* _ACTIVITY_
Which lines belong in your copy? Those from the start of the data through the line with "[Cel mai mare", exactly as written, without any pictures.

***** DATASET CONTENT

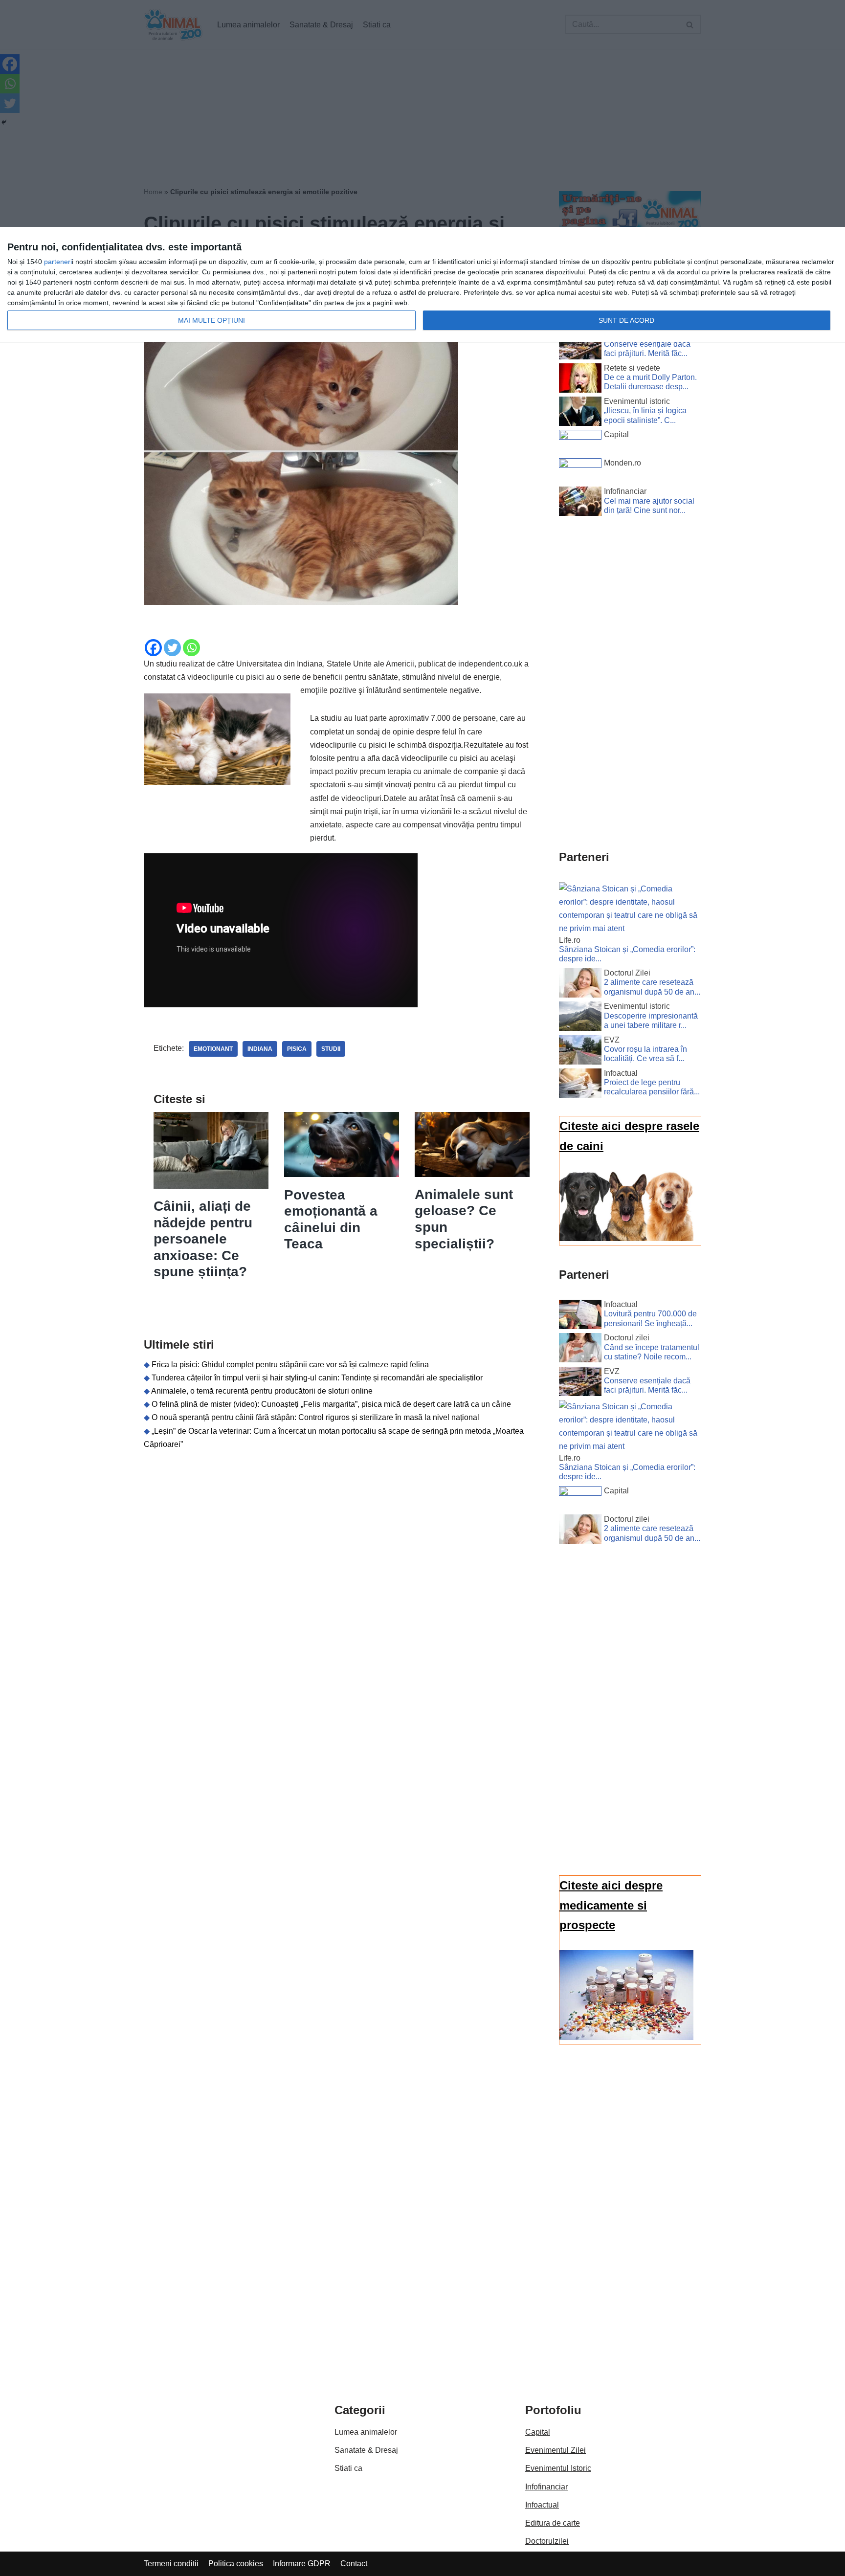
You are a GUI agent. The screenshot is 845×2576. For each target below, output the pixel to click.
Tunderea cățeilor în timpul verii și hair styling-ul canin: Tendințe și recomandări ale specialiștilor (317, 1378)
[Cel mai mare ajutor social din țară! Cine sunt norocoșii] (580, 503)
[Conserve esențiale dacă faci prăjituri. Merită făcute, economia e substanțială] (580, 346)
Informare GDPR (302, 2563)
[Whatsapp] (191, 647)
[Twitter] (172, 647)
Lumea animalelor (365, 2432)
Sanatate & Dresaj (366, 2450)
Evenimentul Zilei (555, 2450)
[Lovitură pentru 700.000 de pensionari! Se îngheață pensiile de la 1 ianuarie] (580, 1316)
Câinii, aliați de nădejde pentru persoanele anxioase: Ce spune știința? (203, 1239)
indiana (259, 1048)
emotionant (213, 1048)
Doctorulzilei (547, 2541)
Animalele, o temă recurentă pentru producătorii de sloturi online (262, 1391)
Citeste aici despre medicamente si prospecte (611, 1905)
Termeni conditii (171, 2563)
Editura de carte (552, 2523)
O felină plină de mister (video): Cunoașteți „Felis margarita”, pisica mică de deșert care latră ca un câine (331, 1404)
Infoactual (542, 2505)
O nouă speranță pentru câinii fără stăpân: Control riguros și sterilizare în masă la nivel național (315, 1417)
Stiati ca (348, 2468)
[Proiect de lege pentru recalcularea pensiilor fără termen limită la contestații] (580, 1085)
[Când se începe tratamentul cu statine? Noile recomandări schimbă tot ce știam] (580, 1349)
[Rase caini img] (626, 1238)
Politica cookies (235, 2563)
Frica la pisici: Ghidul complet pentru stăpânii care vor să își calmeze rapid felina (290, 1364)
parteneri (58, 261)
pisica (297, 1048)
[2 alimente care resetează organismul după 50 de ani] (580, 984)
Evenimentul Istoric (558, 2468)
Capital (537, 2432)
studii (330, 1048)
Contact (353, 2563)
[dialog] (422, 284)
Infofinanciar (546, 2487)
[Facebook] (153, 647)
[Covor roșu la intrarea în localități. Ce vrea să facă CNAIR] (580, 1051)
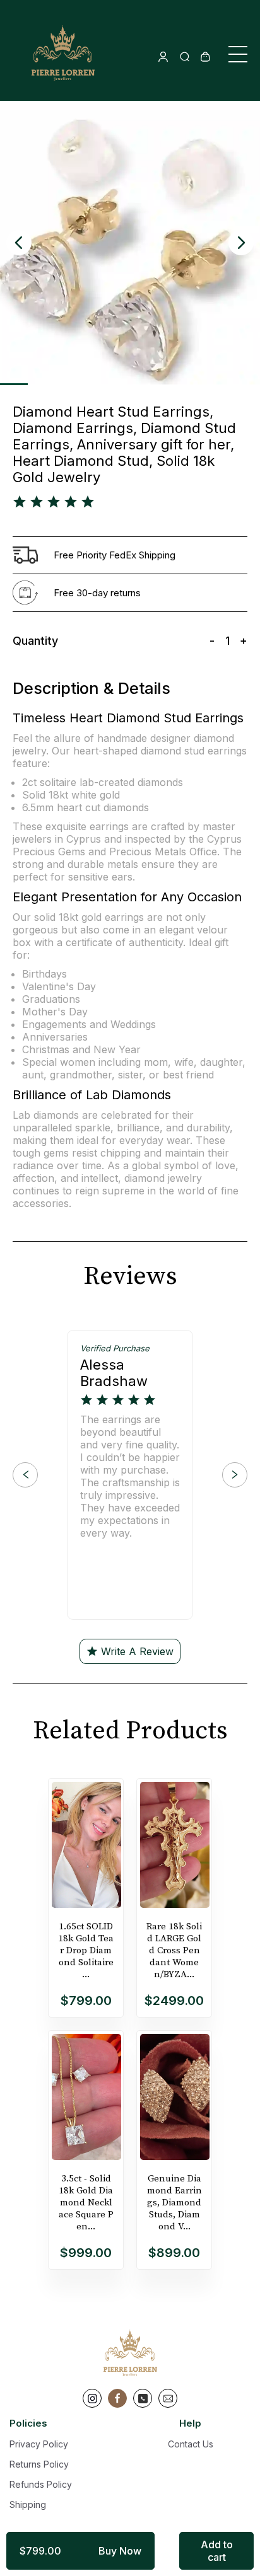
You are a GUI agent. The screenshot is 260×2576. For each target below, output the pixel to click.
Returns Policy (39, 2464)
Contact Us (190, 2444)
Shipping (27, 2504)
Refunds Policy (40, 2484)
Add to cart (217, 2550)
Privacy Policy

**********

* _OUTPUT FOR THIS EXERCISE_
You are a GUI agent. The screenshot is 845×2576. For each target below, output the pixel to click.
Tunderea cățeilor în timpul verii și hair styling-ul canin: Tendințe și recomandări ale specialiștilor (317, 1378)
[Cel mai mare ajutor social din țară! Cine sunt norocoșii] (580, 503)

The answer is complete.